In the case of inhalation therapy, most patients reported immediate relief of respiratory symptoms and documented improved oxygenation as measured by their oxygen saturation by pulse oximeter. In addition to the reduction in the duration (compared to clinical progress and outcomes for Mexican patients), we observed a possible reduction in the severity of the disease, and a perceived reduction in symptoms by most patients. In the case of oral administration, a frequent complaint was that it caused nausea, sometimes dizziness and vomiting, and was not easily tolerated. Incremental dosing was instructed: slowly increasing the concentration of H2O2, until the desired dosage was tolerated. With gradual increments, tolerance and acceptance of enteral administration was achieved. As for the caregivers and close family members who accompanied patients, at follow up 1 month after the disease had receded, none who used prophylactic mouth rinsing and gargles with a 1.5% dilution of hydrogen peroxide mixed in clean tap water, twice or 3 times daily reported acquiring the disease [12,13].

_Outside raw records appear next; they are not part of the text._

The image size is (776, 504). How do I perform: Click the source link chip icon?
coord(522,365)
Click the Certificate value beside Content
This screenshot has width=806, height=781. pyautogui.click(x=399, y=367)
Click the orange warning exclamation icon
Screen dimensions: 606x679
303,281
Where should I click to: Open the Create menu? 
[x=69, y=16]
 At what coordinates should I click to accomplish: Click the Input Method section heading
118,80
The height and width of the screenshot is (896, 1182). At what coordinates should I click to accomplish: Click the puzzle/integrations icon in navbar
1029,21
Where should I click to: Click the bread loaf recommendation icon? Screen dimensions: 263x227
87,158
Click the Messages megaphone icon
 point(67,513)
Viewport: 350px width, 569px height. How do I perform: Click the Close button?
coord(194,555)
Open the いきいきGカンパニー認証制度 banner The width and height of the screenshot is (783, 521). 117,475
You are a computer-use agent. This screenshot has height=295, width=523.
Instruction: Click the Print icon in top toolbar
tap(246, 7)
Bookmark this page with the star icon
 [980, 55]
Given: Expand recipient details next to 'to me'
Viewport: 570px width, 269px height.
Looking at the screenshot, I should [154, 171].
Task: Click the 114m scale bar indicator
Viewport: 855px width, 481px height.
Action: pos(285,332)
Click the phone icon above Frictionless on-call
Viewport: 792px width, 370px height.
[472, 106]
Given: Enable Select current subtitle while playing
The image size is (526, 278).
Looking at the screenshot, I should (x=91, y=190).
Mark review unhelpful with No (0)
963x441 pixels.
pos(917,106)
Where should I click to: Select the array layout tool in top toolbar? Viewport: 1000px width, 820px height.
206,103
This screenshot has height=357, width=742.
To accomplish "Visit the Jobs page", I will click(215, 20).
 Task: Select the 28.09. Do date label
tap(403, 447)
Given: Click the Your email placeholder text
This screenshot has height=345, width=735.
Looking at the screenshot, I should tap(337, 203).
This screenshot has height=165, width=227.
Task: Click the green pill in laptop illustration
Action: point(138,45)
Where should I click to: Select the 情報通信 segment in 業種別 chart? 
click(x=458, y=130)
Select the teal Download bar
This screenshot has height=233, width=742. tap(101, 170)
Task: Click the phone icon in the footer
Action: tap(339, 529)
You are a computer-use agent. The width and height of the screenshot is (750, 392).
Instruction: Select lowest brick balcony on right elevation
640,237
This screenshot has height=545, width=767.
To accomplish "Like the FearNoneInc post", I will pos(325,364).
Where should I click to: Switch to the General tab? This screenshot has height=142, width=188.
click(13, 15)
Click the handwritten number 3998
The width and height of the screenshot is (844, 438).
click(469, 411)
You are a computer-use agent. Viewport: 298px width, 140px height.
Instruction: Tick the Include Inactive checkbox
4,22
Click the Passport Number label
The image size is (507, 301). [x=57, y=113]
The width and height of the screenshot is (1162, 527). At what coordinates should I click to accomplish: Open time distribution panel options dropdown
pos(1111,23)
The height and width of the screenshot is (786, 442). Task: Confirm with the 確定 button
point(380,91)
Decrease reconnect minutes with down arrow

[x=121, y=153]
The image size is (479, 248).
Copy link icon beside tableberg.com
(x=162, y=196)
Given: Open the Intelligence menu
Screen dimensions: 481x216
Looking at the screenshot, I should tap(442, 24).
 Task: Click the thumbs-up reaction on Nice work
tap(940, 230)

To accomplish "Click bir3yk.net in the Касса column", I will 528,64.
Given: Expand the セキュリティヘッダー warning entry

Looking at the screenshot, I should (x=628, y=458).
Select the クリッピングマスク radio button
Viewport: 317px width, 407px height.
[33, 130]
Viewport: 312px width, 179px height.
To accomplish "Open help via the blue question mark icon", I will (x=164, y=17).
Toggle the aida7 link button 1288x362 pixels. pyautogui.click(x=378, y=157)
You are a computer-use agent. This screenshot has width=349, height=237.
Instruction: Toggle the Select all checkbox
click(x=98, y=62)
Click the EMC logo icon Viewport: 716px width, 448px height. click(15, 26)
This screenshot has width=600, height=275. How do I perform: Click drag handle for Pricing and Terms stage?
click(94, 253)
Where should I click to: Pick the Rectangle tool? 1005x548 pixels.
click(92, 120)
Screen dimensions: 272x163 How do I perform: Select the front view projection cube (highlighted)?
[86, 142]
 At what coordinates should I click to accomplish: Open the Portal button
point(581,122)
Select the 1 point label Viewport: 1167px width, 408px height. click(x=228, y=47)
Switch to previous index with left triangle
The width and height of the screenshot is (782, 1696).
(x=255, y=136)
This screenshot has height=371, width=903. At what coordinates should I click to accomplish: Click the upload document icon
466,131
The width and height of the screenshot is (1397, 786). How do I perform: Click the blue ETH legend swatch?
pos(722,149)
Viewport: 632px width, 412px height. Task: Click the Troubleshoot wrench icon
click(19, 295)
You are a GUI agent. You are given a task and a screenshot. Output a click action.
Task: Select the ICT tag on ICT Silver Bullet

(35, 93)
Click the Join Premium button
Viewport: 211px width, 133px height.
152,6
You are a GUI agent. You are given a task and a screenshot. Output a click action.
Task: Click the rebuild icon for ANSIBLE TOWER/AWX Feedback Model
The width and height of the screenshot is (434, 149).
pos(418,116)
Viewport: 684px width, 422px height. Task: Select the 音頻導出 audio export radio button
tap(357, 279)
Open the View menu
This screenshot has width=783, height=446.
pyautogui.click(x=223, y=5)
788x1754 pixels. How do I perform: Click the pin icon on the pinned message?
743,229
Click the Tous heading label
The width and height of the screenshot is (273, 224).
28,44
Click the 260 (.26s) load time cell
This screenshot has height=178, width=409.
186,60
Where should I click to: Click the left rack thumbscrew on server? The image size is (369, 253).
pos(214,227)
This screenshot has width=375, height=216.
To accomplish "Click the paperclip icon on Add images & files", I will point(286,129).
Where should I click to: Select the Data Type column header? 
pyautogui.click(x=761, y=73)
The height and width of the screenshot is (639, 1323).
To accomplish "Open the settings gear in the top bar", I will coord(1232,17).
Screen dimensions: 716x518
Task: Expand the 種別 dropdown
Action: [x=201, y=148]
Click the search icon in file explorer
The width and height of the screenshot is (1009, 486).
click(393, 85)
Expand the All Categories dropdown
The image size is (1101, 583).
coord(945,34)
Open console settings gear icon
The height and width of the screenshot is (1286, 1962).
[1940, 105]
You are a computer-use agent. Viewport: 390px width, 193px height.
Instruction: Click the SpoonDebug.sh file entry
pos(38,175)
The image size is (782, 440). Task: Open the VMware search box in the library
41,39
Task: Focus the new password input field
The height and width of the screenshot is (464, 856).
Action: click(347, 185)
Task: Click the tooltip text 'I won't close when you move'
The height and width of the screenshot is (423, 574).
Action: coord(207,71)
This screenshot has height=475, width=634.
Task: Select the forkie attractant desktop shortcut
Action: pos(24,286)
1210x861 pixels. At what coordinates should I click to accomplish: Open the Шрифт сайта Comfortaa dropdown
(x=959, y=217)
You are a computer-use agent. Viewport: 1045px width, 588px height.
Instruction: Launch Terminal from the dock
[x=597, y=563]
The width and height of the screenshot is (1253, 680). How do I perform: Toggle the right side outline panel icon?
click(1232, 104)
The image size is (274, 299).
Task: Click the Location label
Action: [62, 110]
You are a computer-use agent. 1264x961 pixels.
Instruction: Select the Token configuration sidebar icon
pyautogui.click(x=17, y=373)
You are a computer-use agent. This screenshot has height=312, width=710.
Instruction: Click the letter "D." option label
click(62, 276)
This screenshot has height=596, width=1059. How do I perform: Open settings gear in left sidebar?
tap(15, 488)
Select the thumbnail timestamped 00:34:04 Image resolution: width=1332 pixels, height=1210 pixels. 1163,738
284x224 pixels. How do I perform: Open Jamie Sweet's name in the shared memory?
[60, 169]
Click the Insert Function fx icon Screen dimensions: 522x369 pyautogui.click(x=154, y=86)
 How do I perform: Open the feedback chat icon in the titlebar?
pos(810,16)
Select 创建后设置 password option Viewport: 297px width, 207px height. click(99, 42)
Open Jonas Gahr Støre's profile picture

We have described the use of 3 concomitant treatment modalities with hydrogen peroxide which have proven to be safe and well tolerated among a group of 23 consecutive COVID-19 patients, and which we believe reduced the duration of the illness by half, considering the natural history of disease. For over 4 decades now, proponents of oral therapies with hydrogen peroxide have existed in the CAM and integrative medicine circles. CAM treatments such as this one, using hydrogen peroxide, may have played a significant role in the rapidly improving clinical characteristics and health outcomes observed among our consecutive patients, and thus deserve further investigation. Among the caregivers, given the possible therapeutic and prophylactic value that has been recently reported in the medical literature, coupled with what we observed in this small number of patients, caregivers, and close contacts, we believe that the molecule merits further scientific scrutiny. Research is needed to determine the full potential of complementary and alternative therapies such as these with hydrogen peroxide, for use in prophylaxis and as adjutant treatment against COVID-19. We strongly encourage the rapid development of randomized controlled trials to study the benefits of oral and nasal lavages, enteral and inhalation administrations of hydrogen peroxide against SARSCoV- 2, in singular use or as therapeutic combinations.